The Court of Justice of the European Union (CJEU) issued a decision on October 4 2017 that clarifies the VAT treatment of certain automobile leasing agreements.

The case before the court involved a UK auto financing company that offers a lease agreement that includes monthly payments that cover about 60% of the vehicle price (including financing) and an option for the lessee to purchase the vehicle for the remaining 40%, which is roughly its market value. This type of lease is designed for customers who are unsure whether they will want to purchase the vehicle at the end of the lease (which is the case for about half of lessees).

The financing company took the position that the lease agreement qualified as a supply of services for VAT purposes for which VAT was due on each instalment. The UK tax authorities disagreed, stating that the leasing transaction was a supply of goods, with VAT being chargeable in full when the vehicle is handed over to the customer.

To resolve this issue, the CJEU had to interpret Article 14.2b of the VAT Directive, which provides that a hire-purchase agreement is treated as a supply of goods only if the agreement provides that the property was transferred in the "normal course of events" upon the payment of the final instalment. Specifically, the court had to decide whether the existence of an option is sufficient for such treatment, or whether it is necessary to determine the economic purpose of the transaction.

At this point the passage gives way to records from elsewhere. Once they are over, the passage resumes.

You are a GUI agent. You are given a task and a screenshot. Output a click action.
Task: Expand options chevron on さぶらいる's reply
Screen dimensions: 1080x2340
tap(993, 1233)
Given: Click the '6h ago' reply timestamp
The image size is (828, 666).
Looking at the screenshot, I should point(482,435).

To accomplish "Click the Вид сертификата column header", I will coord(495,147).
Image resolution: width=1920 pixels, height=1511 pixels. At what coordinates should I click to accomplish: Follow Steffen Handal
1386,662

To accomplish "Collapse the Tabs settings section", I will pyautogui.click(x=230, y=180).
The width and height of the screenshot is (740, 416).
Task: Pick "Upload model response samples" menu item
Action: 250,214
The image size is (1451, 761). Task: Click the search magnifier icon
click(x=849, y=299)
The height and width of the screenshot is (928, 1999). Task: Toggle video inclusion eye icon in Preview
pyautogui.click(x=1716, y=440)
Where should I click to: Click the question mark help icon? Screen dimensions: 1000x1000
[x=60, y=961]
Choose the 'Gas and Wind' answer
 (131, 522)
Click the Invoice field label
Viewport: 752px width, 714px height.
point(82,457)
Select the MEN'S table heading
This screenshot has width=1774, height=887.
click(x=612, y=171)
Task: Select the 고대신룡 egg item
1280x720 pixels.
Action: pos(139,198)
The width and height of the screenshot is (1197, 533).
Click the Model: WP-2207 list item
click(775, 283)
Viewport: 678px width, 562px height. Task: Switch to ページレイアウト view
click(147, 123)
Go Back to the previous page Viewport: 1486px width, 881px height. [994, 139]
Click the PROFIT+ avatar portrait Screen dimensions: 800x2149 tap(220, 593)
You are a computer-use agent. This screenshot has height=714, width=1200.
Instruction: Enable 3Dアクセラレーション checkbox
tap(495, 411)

The CJEU held that, for a lease agreement to qualify as a supply of goods, it must include an option that allows the transfer of ownership of the property to the lessee, and it must be clear from the terms of the agreement, as objectively assessed at the time it was signed, that ownership will be transferred at the end of the lease or, in the words of the CJEU, exercising the option is the "only economical rational choice" for the lessee.

Based on the CJEU decision, it can be presumed that the lease in the case did not qualify as a supply of goods. The pricing structure and the fact that only 50% of lessees exercise the option make it clear that the exercise of the option is not the only rational choice for the lessee.

As an example of the impact of the CJEU decision, Luxembourg law does not include the phrase "in the normal course of events". Thus, any lease with an option to purchase, regardless of its value and whether exercising the option is the "only economical rational choice" of the lessee, would be treated as a supply of services in Luxembourg.

The CJEU decision is a useful clarification of the VAT treatment of leasing agreements, even in cases where it may not be entirely obvious that exercising the option is the "only rational economic choice" of the lessee.